This event has been postponed until Spring ’25
About the opera
Composed, produced and directed by Ben Bernstein
Never Mind tells the story of an African-American coloratura soprano in her dressing room 30 minutes before she goes on stage for her debut performance as a soloist in Handel’s Messiah. We watch her as she finishes dressing and warms up, practicing various vocal exercises, along with snippets of the arias she is about to sing. All the while, we are hearing the voices in her head, especially her mother’s (who was also her voice teacher). The voices are encouraging, questioning and critical. The cacophony becomes increasingly troublesome and anxiety-provoking, and it almost seems as if she will lose the struggle for confidence that is essential for performance. Ultimately, she finds her inner strength, and, fully dressed and ready, she exits the dressing room to go onstage for the performance.
About the performers
Coloratura soprano, Shawnette Sulker, plays The Soprano. Esteemed soprano Hope Briggs plays the voice of the Mother/Singing Teacher. Never Mind is also scored for a viola, clarinet, and an original sound design.

Shawnette Sulker
The Soprano

Hope Briggs
Voice of the Mother

Ben Bernstein
About the composer/producer/director
Ben Bernstein, composer, director and producer, began his opera career in 1986 as Gian-Carlo Menotti’s assistant director at the Juilliard School’s American Opera Center. Ben’s award-winning settings to The Song of Songs have been performed around the US, and he has directed numerous original productions in theater and opera. Under the auspices of The Singer’s Gym, which he founded in 1992, he has conducted workshops for the Merola Opera Program and the Adler Fellowship Program at the San Francisco Opera.
The Messiah Complex
Never Mind is part of an opus titled The Messiah Complex. It includes four other one acts —one for each of the other soloists in the same performance of Handel’s Messiah. Each act shows a singer one-half hour before the same performance of the full Messiah begins, and the internal battle each faces. A fifth act has all four soloists on stage, with a mini-Baroque orchestra, conductor, and small chorus, performing a severely collaged performance of the entire Messiah, with the audience joining in the “Hallelujah Chorus.”

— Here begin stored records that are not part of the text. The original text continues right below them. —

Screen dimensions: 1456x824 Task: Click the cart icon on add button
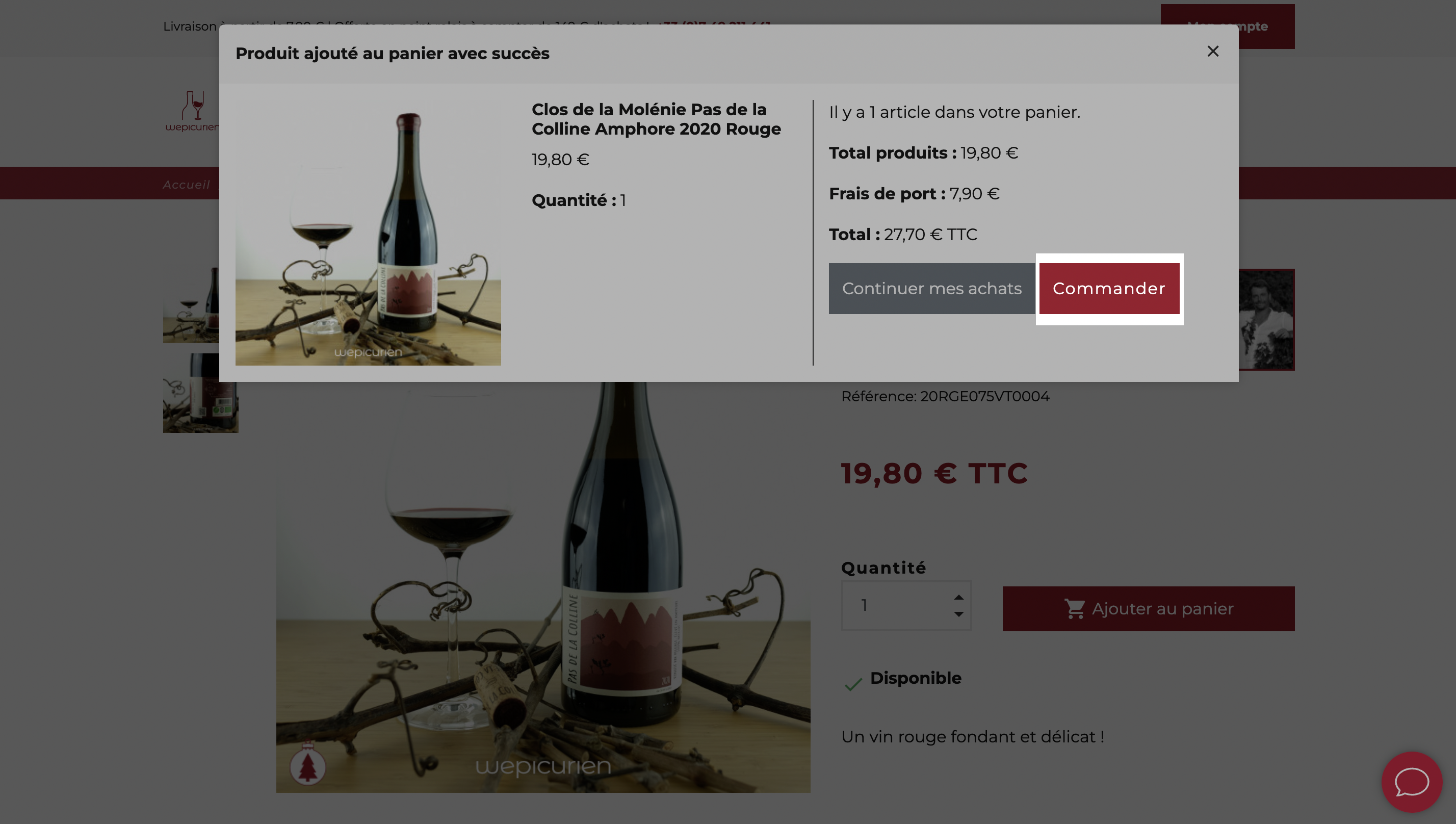(x=1074, y=609)
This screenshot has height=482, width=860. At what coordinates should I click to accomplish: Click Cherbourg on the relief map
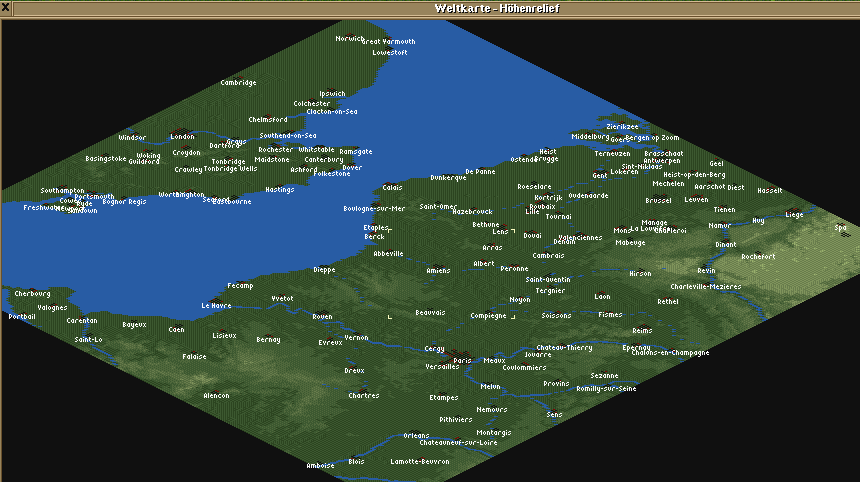[32, 294]
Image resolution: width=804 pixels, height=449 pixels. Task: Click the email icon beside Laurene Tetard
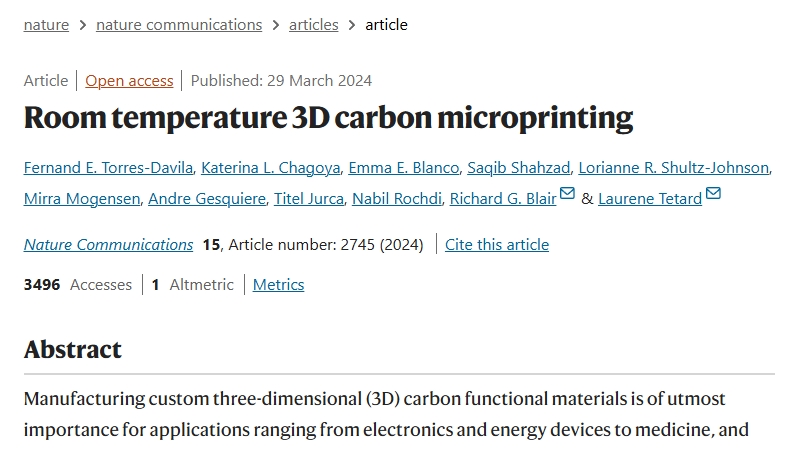pyautogui.click(x=713, y=194)
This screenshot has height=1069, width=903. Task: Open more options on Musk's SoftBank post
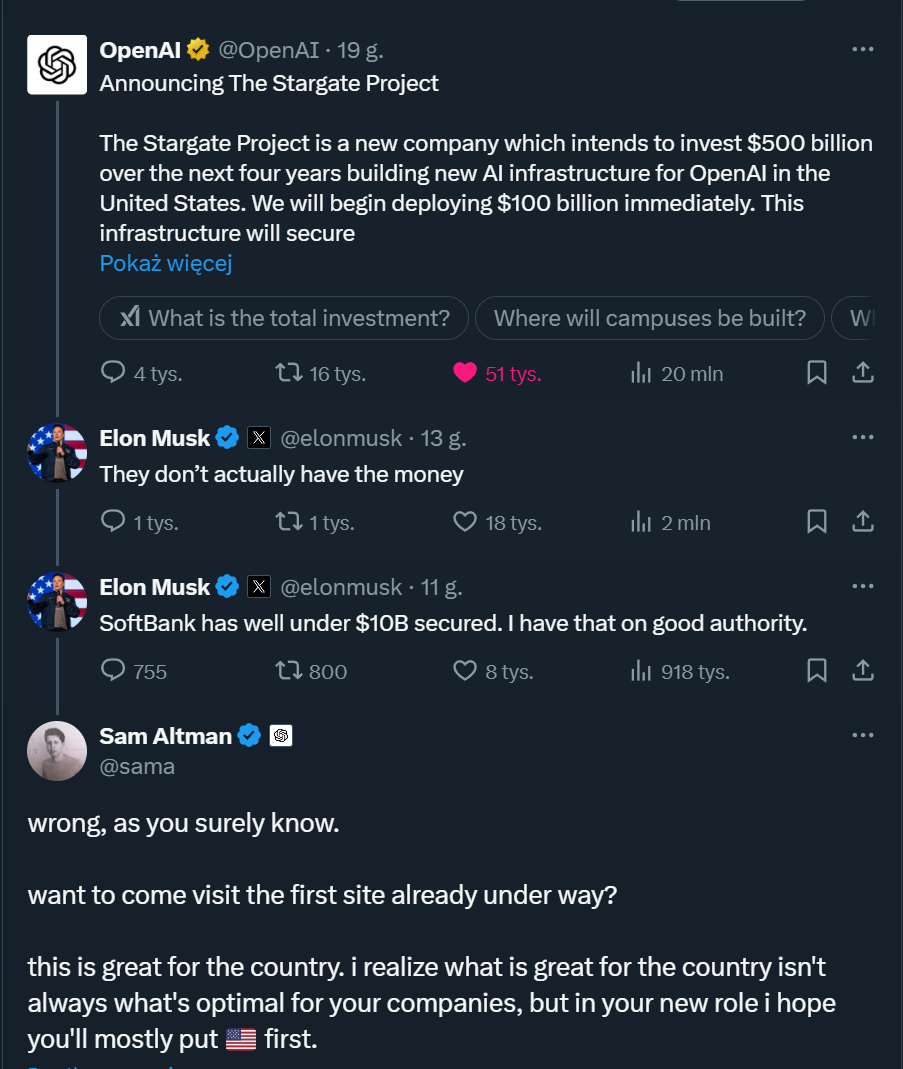pos(862,586)
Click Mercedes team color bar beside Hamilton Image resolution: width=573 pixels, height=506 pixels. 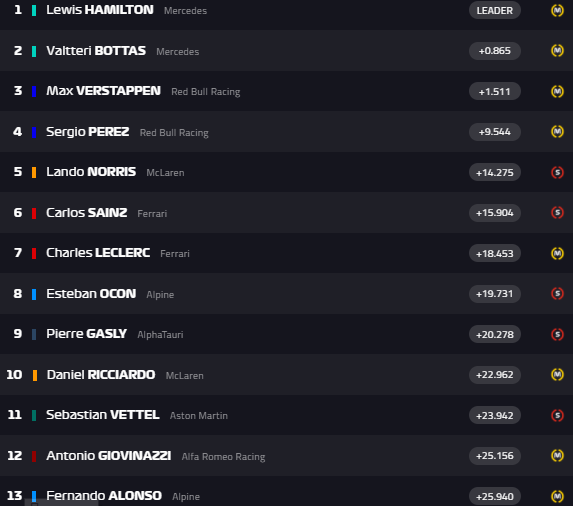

The first of the one-act operas in The Messiah Complex premiered in 2010, was entitled The Man in the Mirror. This piece went on to be a hit at a major international Handel Festival in Seattle.

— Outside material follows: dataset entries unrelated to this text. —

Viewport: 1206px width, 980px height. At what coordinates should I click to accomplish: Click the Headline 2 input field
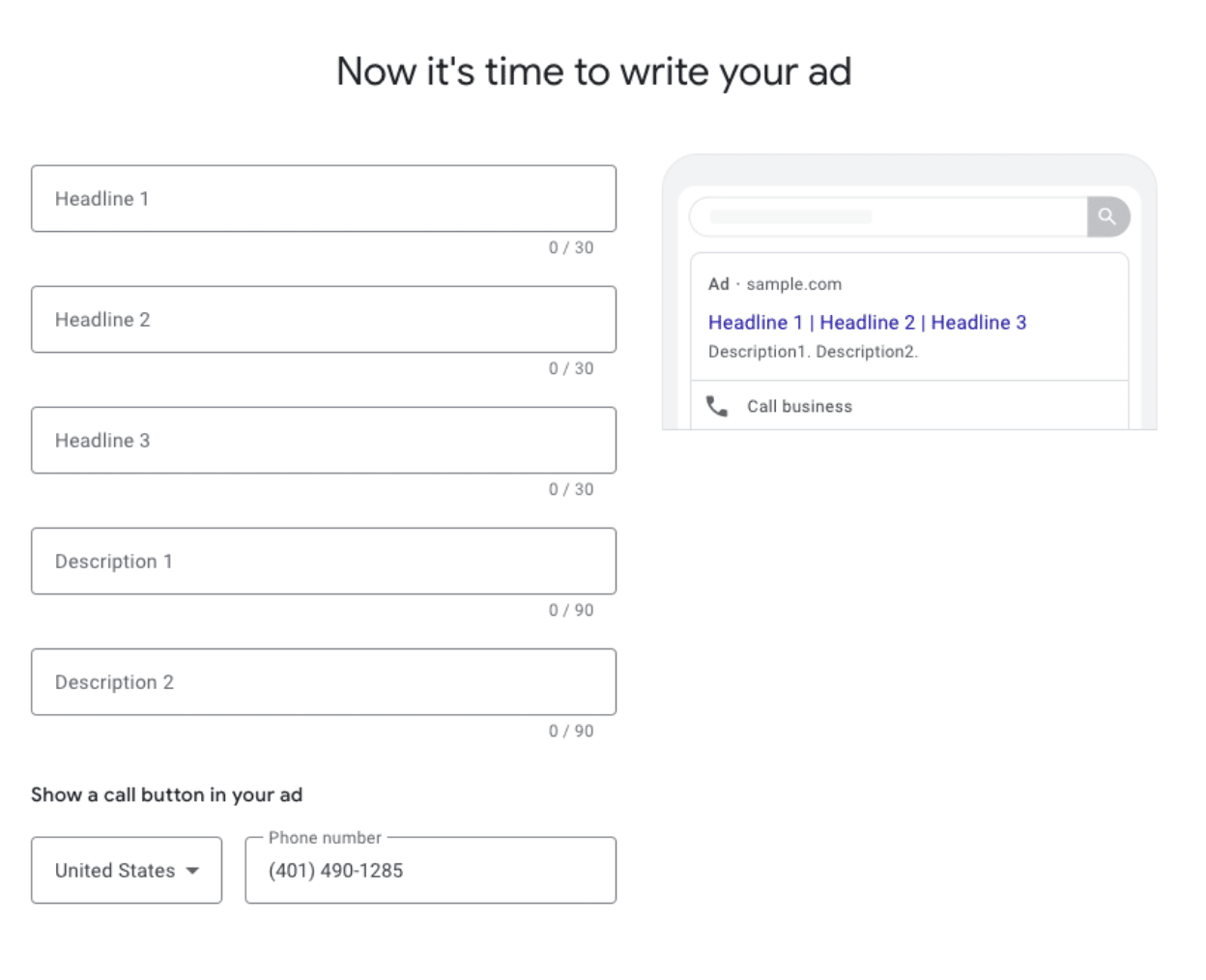[x=324, y=319]
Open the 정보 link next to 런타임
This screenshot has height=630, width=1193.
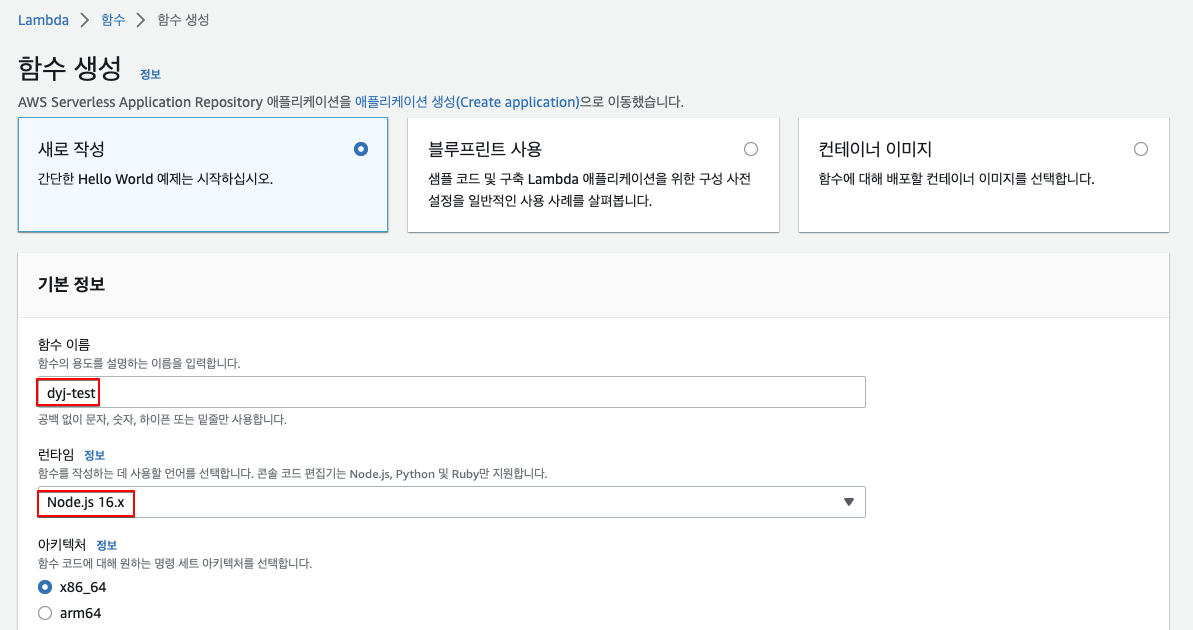coord(94,455)
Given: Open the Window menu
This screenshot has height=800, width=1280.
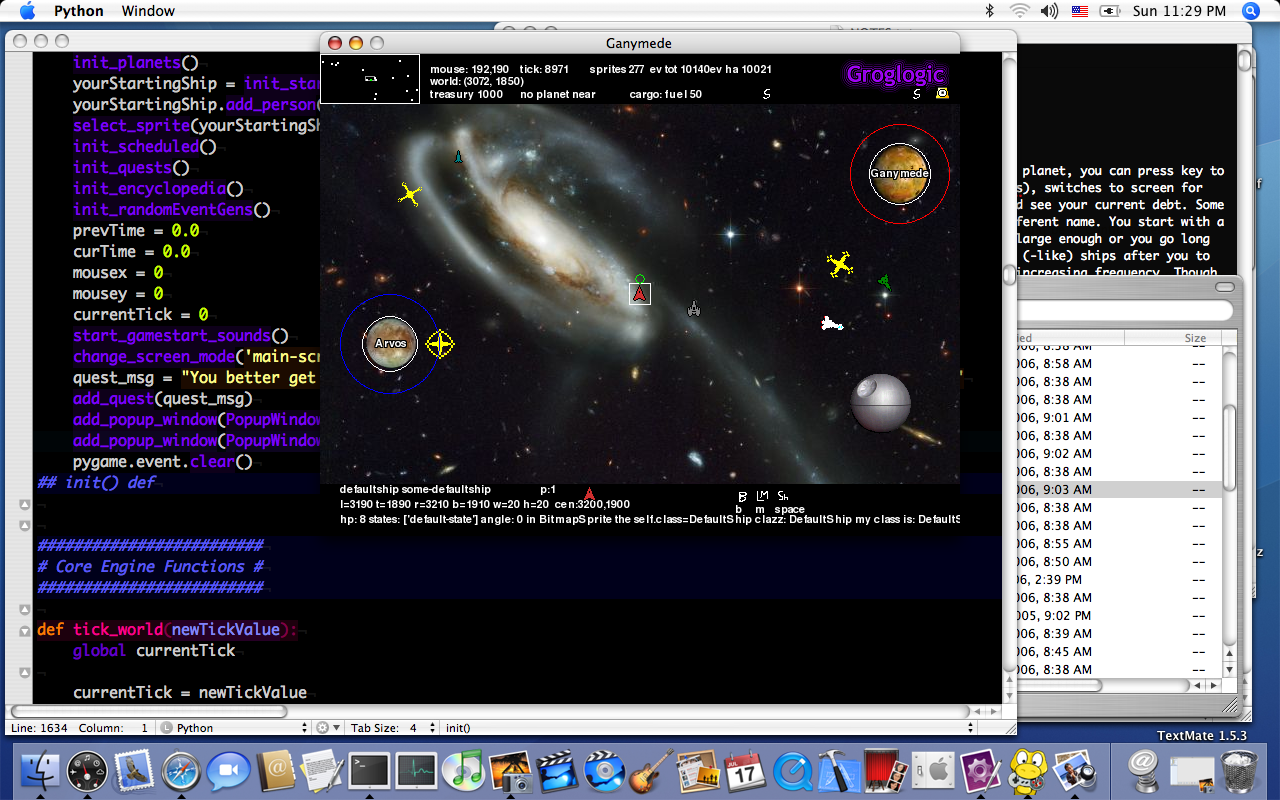Looking at the screenshot, I should pyautogui.click(x=147, y=11).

Never Mind and Community Outreach
Never Mind will highlight the challenges of any artist preparing for a performance, but in particular, the challenges faced by a young African American vocal artist working today, in the early stages of her career, performing a well-known work at a major venue, and all the pressure that entails. Through recorded voice-over, the work will explore her emotional state as well as the contrasts that arise in her mind between the words that she is singing in her solos, compared to her own spiritual beliefs and worldview.

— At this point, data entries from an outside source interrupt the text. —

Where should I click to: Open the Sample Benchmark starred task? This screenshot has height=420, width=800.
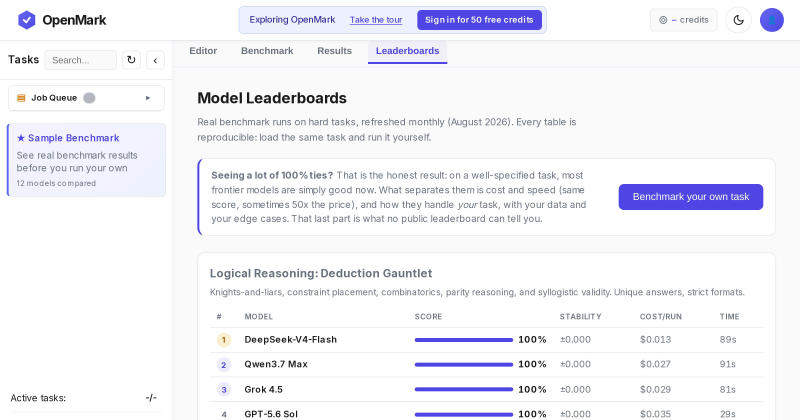click(87, 160)
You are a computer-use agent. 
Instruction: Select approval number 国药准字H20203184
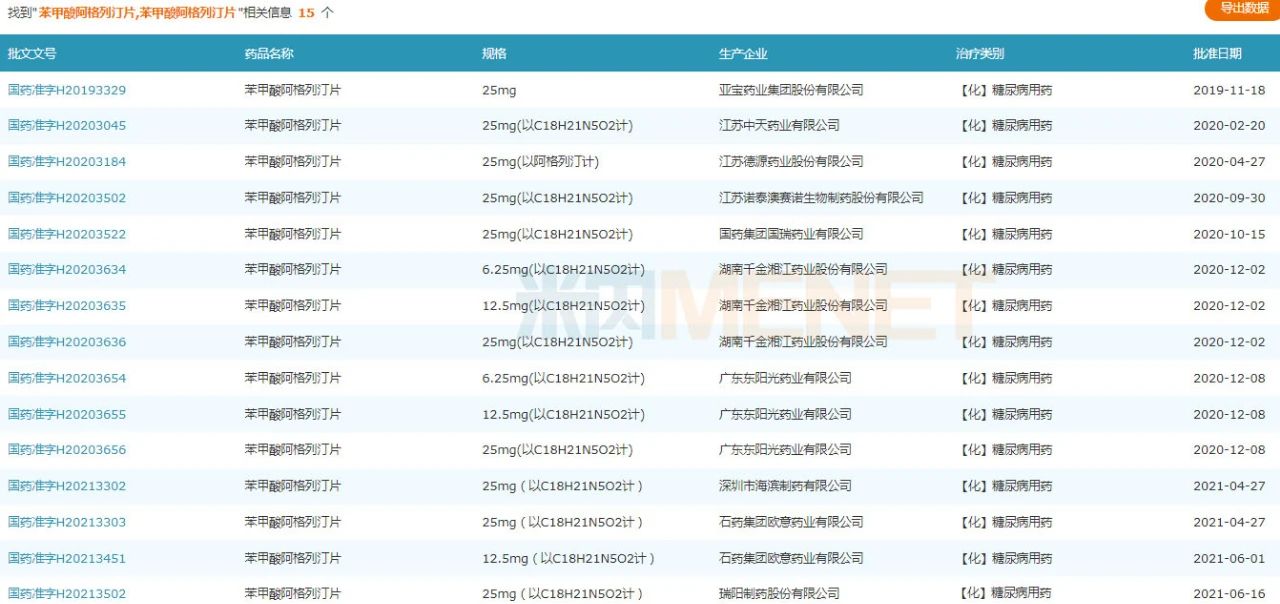pyautogui.click(x=67, y=162)
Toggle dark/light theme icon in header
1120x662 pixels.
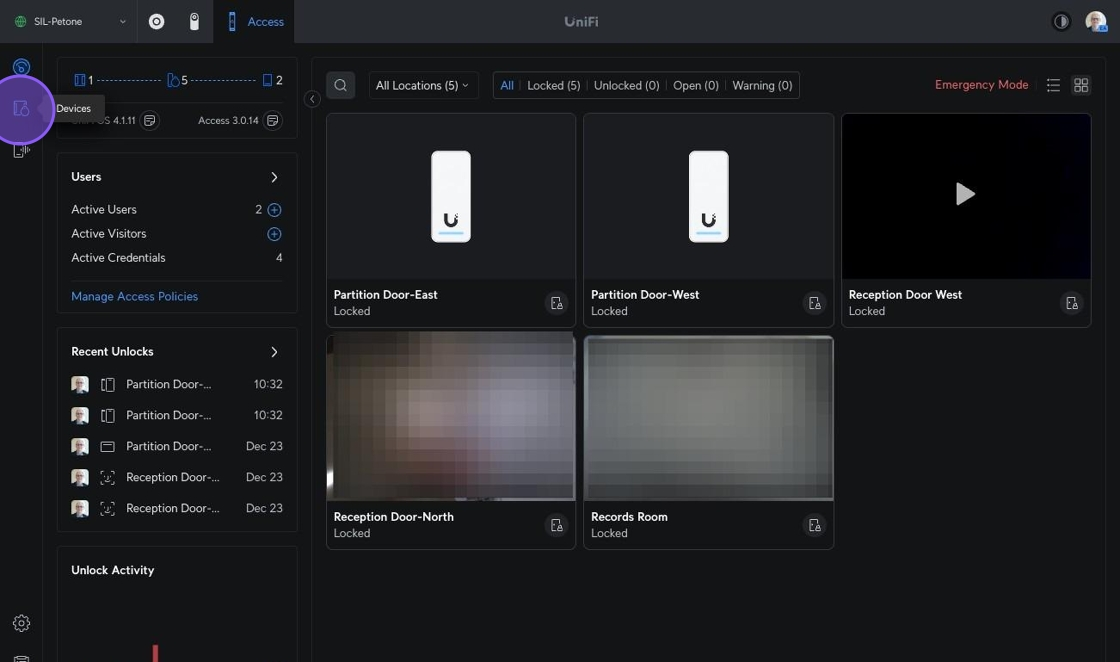pos(1061,21)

With appropriate funding, Never Mind will provide the The Singer’s Gym with opportunities to present outreadh performances, in schools and community centers, focusing on the involvement of Black and African American musicians in the world of classical music, and the particular challenges that those artists have had to overcome, from the American contralto Marian Anderson who sang on the steps of the Lincoln Memorial after being denied the right to perform at Constitution Hall because of the color of her skin; to composer Florence Price, who became the first female composer of African descent to have a symphonic work performed by a major national symphony orchestra.